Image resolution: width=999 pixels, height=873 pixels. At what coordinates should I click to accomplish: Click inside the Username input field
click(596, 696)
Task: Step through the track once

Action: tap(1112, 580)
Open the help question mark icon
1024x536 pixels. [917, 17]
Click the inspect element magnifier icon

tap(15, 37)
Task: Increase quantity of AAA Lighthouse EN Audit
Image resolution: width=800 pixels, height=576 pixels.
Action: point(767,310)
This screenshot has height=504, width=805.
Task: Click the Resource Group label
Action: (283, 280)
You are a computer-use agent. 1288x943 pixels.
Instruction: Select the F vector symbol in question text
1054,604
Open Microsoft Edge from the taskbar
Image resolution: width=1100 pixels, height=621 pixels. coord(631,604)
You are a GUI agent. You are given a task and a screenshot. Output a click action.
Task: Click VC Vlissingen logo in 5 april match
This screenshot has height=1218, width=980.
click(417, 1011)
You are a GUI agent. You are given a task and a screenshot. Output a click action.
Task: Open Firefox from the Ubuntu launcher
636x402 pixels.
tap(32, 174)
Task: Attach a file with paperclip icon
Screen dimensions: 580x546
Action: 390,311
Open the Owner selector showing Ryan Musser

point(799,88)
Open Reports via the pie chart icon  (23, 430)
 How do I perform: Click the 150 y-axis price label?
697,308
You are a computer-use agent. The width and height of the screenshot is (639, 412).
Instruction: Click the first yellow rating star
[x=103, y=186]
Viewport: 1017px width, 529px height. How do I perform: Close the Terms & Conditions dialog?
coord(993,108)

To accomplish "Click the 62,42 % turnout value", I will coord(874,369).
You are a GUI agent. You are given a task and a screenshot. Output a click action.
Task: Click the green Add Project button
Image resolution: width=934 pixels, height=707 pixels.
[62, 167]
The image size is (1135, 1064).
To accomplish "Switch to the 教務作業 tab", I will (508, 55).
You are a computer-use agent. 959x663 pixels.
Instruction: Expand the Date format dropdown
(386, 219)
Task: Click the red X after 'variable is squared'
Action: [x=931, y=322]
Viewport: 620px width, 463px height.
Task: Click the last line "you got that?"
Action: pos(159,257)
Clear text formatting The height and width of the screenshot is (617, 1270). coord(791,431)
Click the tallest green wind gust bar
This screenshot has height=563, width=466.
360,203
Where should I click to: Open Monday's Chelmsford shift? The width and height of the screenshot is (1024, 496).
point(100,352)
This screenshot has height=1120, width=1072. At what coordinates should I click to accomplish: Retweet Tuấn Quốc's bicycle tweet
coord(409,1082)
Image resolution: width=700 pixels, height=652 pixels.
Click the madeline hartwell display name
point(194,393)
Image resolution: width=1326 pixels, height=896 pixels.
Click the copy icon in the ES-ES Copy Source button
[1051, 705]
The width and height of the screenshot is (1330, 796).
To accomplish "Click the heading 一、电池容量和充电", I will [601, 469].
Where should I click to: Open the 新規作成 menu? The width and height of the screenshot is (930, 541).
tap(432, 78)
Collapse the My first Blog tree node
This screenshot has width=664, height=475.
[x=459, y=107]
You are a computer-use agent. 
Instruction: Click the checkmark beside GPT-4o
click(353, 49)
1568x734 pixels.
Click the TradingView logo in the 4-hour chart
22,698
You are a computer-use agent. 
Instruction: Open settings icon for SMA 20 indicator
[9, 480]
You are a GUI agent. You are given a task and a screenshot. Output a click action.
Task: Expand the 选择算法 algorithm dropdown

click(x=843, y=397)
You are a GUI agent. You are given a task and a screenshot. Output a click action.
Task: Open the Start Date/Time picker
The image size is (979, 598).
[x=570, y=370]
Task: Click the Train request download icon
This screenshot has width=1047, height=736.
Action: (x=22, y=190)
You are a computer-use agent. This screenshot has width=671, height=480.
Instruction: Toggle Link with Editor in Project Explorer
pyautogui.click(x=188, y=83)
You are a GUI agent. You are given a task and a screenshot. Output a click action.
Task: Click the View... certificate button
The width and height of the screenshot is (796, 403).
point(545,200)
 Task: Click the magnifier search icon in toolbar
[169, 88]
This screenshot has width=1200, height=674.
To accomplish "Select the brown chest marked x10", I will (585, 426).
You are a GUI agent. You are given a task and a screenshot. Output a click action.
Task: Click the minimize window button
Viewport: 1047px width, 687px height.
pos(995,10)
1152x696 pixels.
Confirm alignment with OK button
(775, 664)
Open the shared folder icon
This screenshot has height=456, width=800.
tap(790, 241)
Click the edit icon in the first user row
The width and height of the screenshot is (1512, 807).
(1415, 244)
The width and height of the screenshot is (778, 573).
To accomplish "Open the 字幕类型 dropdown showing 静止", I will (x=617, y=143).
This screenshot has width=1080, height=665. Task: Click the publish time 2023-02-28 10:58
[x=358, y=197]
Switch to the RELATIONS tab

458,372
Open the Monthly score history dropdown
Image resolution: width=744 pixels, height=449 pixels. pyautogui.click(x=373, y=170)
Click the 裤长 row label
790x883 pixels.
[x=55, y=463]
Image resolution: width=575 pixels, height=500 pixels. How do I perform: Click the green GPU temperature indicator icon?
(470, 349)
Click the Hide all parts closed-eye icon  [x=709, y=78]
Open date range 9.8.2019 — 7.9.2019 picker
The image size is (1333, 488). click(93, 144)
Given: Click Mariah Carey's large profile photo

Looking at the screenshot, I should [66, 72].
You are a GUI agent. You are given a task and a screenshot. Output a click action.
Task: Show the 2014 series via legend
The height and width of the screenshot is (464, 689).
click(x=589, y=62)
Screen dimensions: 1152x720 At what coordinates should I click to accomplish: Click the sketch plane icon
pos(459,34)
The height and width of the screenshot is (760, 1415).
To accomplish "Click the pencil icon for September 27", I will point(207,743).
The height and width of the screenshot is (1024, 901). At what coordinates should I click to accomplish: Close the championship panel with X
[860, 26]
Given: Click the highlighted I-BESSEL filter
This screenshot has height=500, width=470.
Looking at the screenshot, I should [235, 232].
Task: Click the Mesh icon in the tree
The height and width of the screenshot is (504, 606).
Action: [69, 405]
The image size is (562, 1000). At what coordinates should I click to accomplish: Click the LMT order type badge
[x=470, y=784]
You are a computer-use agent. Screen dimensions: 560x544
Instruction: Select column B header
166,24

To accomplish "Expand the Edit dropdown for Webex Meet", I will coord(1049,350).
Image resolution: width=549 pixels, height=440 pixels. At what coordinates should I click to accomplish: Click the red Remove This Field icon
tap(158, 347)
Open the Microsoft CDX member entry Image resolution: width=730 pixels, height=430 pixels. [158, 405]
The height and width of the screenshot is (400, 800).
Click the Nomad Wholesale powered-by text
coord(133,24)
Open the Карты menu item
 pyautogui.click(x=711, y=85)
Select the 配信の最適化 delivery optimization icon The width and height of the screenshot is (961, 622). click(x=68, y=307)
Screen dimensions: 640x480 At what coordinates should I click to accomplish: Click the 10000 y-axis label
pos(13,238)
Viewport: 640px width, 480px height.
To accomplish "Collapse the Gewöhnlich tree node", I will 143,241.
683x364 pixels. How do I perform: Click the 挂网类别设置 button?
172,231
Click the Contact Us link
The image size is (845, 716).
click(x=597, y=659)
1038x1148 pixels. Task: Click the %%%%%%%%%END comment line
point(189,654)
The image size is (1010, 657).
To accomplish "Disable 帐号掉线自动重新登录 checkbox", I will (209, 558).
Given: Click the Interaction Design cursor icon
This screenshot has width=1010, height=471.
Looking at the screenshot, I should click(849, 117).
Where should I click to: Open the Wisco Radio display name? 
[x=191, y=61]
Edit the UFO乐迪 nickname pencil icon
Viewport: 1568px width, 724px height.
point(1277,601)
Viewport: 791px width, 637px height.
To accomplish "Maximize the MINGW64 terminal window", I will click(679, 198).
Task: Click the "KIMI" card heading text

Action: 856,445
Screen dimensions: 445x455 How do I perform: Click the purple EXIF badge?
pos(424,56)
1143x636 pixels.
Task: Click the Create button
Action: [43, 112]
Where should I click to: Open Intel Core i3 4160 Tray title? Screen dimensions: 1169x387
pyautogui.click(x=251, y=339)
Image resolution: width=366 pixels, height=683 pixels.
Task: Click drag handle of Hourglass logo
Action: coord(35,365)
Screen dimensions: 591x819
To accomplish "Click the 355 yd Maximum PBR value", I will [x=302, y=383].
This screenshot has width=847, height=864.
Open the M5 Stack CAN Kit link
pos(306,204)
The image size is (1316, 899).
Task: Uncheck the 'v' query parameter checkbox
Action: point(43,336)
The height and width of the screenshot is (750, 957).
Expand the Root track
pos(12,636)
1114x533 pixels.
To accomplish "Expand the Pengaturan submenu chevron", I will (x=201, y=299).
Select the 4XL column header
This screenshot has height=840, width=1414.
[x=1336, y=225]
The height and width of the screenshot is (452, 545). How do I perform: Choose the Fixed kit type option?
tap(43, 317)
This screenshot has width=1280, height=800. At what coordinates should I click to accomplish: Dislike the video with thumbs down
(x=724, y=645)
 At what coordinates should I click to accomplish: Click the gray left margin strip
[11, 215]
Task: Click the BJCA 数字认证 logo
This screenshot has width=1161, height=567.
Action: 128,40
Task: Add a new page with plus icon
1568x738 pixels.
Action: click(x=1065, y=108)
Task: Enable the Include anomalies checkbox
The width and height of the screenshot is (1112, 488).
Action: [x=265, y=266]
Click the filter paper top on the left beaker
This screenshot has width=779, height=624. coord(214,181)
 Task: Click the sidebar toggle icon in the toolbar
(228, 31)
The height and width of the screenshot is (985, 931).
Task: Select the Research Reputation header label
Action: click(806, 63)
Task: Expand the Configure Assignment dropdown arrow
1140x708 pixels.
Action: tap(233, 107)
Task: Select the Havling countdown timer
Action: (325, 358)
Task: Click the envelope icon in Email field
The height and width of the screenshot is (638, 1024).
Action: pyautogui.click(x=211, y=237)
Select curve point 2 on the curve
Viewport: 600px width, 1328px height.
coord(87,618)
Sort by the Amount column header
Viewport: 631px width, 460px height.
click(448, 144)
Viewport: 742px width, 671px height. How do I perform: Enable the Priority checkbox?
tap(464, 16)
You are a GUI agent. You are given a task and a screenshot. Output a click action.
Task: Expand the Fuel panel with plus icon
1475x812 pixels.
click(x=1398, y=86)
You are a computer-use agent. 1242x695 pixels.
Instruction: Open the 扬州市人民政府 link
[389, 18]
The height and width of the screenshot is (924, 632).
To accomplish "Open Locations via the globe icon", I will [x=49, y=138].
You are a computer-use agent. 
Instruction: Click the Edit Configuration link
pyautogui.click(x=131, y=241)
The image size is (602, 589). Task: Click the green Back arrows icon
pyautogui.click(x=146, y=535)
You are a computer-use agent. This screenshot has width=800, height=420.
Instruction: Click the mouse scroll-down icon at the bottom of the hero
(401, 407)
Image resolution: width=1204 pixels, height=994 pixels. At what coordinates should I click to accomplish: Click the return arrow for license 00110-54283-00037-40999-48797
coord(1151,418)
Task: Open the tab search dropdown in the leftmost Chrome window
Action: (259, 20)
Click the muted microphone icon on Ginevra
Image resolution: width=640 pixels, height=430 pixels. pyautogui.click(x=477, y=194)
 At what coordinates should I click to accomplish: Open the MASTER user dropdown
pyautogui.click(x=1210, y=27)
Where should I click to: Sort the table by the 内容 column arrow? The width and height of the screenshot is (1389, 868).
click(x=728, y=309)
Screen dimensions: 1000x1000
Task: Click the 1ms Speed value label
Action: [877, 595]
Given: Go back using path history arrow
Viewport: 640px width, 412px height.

How to complete this task: Starting with the line that contains "Given: Go back using path history arrow", restate every line through the end of the records above, exactly and with no other lines.

Solved problem:
Given: Go back using path history arrow
Viewport: 640px width, 412px height.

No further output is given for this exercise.